I experimented with the notion of being able to generate 3d scans of objects based on their electrical resistance. This came out of the work I did on my water keyboard that was controlled by locating your hand in a trough of water. Aside from being able to simply create a novel 3d imaging system I was more interested in the potential to “perceive” objects based on their electrical characteristics. Heat mapping low resistance parts (even interiors) of a scanned object or naturally distorting the apparent physical shape based on resistance would allow for some artistic renderings at the very least. I liked to think about it as “how would you see this object if you could sense resistance”.
A related field of remote sensing in this vein already exists that I was able to reference.
Electrical resistivity tomography – Wikipedia
Electrical resistivity tomography (ERT) or electrical resistivity imaging (ERI) is a geophysical technique for imaging sub-surface structures from electrical resistivity measurements made at the surface, or by electrodes in one or more boreholes. If the electrodes are suspended in the boreholes, deeper sections can be investigated. It is closely related to the medical imaging technique electrical impedance tomography (EIT), and mathematically is the same inverse problem. In contrast to medical EIT however ERT is essentially a direct current method.

> [LIST OF TASKS]
(1) List every abbreviation given in parentheses in the resistance scanning passage.
(2) Answer from the resistance scanning passage:
(a) How was the water keyboard controlled?
(b) What kind of method is ERT essentially, in contrast to medical EIT?
(c) Where can the resistivity measurements for ERT be made?
(3) Copy out the part of the resistance scanning passage starting with "Electrical resistivity tomography –" and going on through "direct current method.".
Nothing in the records is needed here.

> [INPUT DATA]
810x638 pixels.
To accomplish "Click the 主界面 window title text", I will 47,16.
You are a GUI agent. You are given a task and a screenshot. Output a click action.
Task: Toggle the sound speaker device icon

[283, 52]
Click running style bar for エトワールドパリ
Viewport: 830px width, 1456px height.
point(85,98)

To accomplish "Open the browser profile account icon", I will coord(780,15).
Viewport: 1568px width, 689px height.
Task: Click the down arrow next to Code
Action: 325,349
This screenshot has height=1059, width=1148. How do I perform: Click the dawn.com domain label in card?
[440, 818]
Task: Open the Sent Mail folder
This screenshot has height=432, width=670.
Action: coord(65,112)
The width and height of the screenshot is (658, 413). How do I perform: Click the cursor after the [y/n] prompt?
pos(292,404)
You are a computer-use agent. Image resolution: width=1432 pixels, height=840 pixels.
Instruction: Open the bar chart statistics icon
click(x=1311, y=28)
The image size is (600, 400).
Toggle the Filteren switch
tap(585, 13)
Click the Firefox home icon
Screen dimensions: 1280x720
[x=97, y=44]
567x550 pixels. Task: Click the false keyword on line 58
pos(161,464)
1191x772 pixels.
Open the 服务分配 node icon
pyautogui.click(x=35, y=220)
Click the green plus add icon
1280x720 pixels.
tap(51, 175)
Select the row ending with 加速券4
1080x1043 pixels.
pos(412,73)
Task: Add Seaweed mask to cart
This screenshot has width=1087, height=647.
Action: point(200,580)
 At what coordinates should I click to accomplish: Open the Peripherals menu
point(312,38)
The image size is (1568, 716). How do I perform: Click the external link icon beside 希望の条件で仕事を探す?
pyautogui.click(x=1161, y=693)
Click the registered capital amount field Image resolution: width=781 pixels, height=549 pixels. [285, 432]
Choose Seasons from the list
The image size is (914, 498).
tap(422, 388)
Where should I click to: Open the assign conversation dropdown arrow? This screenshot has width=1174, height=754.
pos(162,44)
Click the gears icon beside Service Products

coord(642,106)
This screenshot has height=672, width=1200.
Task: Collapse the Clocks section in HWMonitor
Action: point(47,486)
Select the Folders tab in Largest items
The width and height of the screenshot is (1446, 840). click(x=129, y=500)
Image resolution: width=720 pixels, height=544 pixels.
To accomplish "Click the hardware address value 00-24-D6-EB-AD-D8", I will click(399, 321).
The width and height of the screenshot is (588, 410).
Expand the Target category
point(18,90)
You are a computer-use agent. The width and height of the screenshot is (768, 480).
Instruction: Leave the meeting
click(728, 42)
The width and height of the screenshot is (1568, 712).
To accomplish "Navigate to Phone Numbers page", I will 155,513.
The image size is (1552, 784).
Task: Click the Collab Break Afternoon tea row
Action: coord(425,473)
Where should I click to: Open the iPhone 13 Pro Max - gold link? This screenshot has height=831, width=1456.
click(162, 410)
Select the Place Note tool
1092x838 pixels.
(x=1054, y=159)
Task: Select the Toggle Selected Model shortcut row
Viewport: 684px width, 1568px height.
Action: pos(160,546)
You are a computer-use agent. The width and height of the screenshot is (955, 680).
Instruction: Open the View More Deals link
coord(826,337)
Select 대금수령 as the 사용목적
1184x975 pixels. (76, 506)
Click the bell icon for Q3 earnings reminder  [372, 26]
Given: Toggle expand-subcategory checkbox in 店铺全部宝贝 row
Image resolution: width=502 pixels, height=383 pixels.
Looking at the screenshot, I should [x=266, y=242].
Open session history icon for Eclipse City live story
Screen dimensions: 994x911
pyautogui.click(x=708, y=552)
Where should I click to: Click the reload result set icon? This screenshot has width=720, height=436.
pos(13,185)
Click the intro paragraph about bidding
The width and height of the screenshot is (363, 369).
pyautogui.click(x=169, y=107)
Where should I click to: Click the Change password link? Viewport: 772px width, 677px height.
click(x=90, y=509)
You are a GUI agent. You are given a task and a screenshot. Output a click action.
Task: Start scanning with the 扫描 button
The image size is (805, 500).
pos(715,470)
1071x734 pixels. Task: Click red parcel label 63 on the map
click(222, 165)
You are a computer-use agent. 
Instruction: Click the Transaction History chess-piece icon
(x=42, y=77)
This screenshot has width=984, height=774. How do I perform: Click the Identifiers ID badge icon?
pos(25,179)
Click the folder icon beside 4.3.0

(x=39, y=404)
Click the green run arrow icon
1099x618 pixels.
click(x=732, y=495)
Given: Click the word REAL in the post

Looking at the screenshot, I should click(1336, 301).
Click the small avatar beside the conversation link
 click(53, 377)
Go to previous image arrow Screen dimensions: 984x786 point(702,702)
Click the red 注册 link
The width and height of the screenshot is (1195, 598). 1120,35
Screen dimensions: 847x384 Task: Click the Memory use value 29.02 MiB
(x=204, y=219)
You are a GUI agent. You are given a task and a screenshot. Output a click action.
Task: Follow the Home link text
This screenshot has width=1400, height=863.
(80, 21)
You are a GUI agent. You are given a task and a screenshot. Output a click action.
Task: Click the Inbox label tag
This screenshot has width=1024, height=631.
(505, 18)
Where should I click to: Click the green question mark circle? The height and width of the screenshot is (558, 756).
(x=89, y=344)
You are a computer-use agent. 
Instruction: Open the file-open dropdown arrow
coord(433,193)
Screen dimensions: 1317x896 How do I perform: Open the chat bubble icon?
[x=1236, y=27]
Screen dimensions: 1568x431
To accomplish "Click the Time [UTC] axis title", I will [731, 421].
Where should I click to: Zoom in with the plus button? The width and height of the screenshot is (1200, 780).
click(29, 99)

> [SOLUTIONS TO THE EXERCISE]
(1) ERT, ERI, EIT

(2)
(a) By locating your hand in a trough of water.
(b) A direct current method.
(c) At the surface, or by electrodes in one or more boreholes.

(3)
Electrical resistivity tomography – Wikipedia
Electrical resistivity tomography (ERT) or electrical resistivity imaging (ERI) is a geophysical technique for imaging sub-surface structures from electrical resistivity measurements made at the surface, or by electrodes in one or more boreholes. If the electrodes are suspended in the boreholes, deeper sections can be investigated. It is closely related to the medical imaging technique electrical impedance tomography (EIT), and mathematically is the same inverse problem. In contrast to medical EIT however ERT is essentially a direct current method.